Les Chibanis savent qu’ils peuvent se soutenir mutuellement, assure Ahmed Katim, président de l’association des cheminots marocains et lui-même ancien salarié de la SNCF. C’est par lui que toute l’affaire a commencé au début des années 2000. « J’ai fait une tournée des triages pour retrouver des témoignages. Au début, nous n’étions qu’une soixantaine à ne pas avoir peur de porter plainte contre la SNCF. Puis les gens ont commencé à venir d’eux-mêmes grâce au bouche-à-oreille. (…) Ça n’est pas l’argent qui nous intéresse. Je fais ça pour l’honneur des Marocains. On demande juste du respect et de la dignité ».

 628 millions d’euros pour les différents préjudices

Beaucoup de ces Chibanis ont formé des agents qui sont ensuite devenus leurs chefs. Monsieur Boukrim, de Trappes, s’en souvient. Il était agent d’entretien de la voie, mais avoue avoir occupé des postes qui ne correspondaient pas à son niveau officiel. « Parfois, je remplaçais des gens qui étaient plus gradés que moi… mais sans la rémunération qui va avec. On acceptait le travail, on était sérieux. (…) Certaines personnes que j’ai formées sont devenus cadres par la suite, affirme-t-il, amer. J’ai beaucoup de regrets aujourd’hui, j’ai travaillé dur et à la fin, aucune récompense ».

« C’est un préjudice moral vexatoire, c’est une humiliation », dénonce leur avocate. Un élément sur lequel elle reconnaît ne pas avoir suffisamment insisté lors de la première instance. C’est pourquoi elle réclame cette fois pour ses clients 628 millions d’euros pour les différents préjudices (carrière, retraite, formation, d’accès aux soins, santé, etc.). « Soit 700.000 euros par demandeur », selon les calculs de la SNCF qui estime ces montants « exorbitants« . « Chaque dossier individuel montre qu’ils ont été cantonnés aux tâches les plus pénibles, certains jusqu’à un certain âge. Ils ont été ghettoïsés, parqués en bas de l’échelle, écartés des examens. La SNCF les a empêchés de bénéficier de l’ascenseur social. Pas le même salaire, donc pas les mêmes chances pour leurs enfants », justifie Me de Lesquen-Jonas, en charge de 848 cas au total.

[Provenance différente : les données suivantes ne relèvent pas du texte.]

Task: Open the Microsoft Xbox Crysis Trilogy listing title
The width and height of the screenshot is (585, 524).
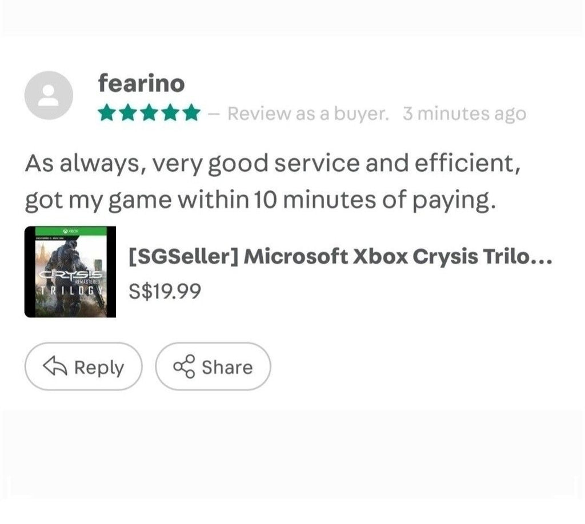Action: [340, 257]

Rendez-vous en janvier 2018

L’audience touche à sa fin. Apparemment émue, la Présidente salue l’attitude respectueuse et « le silence très touchant » des 200 Chibanis présents, tous médaillés d’or après avoir passé 20 ans, 40 ans au sein de la compagnie ferroviaire. « On parle d’une vie, d’une carrière passées à la SNCF », avance leur avocate, qui espère que « ces audiences auront permis de mettre en valeur que l’on parle de discriminations sur une carrière entière« . Elle souhaite également que « la cour trouve le courage face une entreprise publique qui représente l’État ».

La fin de ces deux journées de procès laissent un goût d’inachevé pour beaucoup. « Ils nous traînent pour gagner du temps », lâche fatigué, Citani Jellali, agent marocain de la SNCF à la retraite. « C’est un feuilleton à l’infini, remarque Monsieur Boukrim, c’est comme dans les Feux de l’amour ». Le délibéré sera rendu le 31 janvier 2018. Pourquoi ce temps d’attente ? Car il faut examiner plus de 800 dossiers individuels. Car les conditions de travail des magistrats sont limitées : « Même si ce lustre et le plafond de cette belle chambre vous paraissent éblouissants, sachez que nous travaillons dans des conditions très modestes », explique la Présidente, mais la cour ne ménagera pas ses efforts, je vous promets de tout mettre en œuvre pour tenir cette date ».